It's not much to look at. The structure actually leans a bit and most people would probably wonder if it was in danger of collapsing. The tin-metal roof is rusted and curling at the corners. The wreath above the front door is worn and dull.
Photo by Siobhann via flickr
But take a breath, steel your nerves and walk through the door.
Your reward is a small, dark room — lit by only Christmas-tree lights — with a few scattered tables and a narrow bar extending into the red and green glowing depths of what you'd swear is little more than an old shack.
This is a dive bar — the casualness in which it presents it's condition attests to that fact — but there's something about Snake and Jake's Christmas Club Lounge that elevates it above other, grungier joints in the city. It's the reason Bourdain drank here. It's the reason Clooney drank here too.
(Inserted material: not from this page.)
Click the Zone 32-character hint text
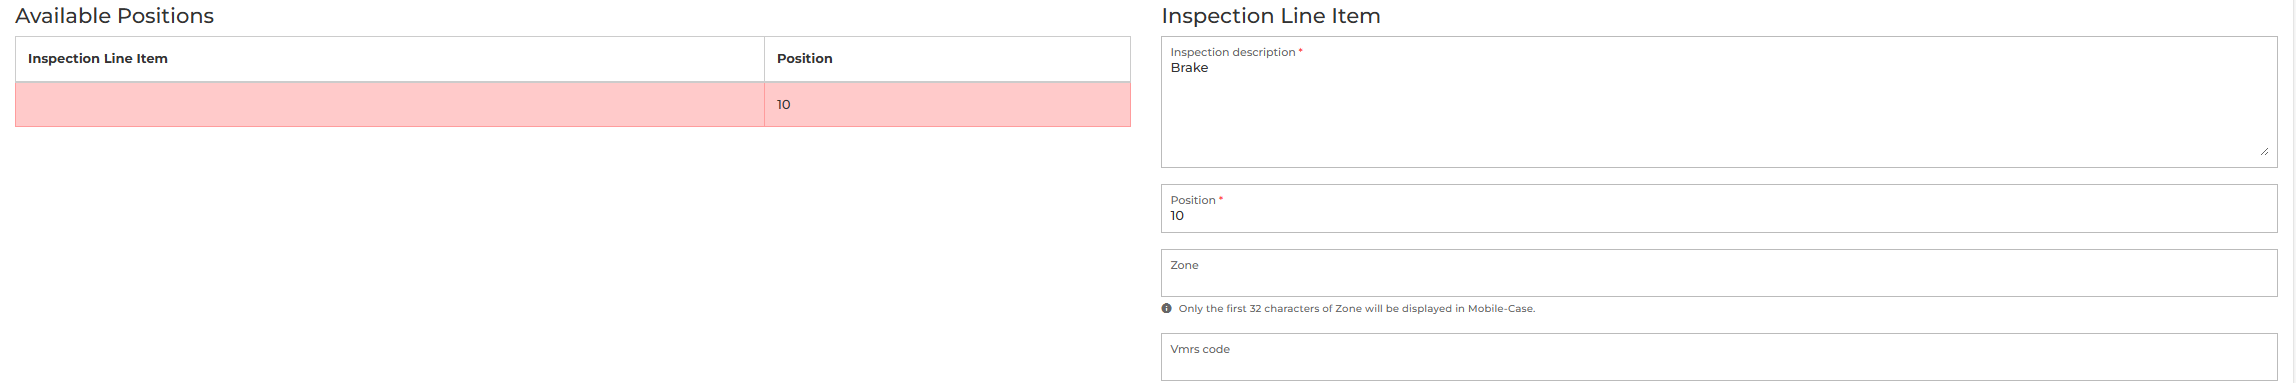This screenshot has width=2296, height=383. click(x=1356, y=309)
It's history is a bit vague. We were told it might have been founded in the '50s: Dave, the current owner, grew up in the area remembers it from his childhood in the '50s, so we at least have a general time-frame. He also thinks it was an auto shop of some kind before it became a bar — the general shape of the place — long and narrow as if a garage — gives him this idea.
When we visited there were regulars of all kinds strewn about the bar: students from nearby Tulane, city officials, business-people and blue collar workers. They talked in hushed tones with the occasional loud guffaws that follow an indecent joke or shared narrative of someone's day.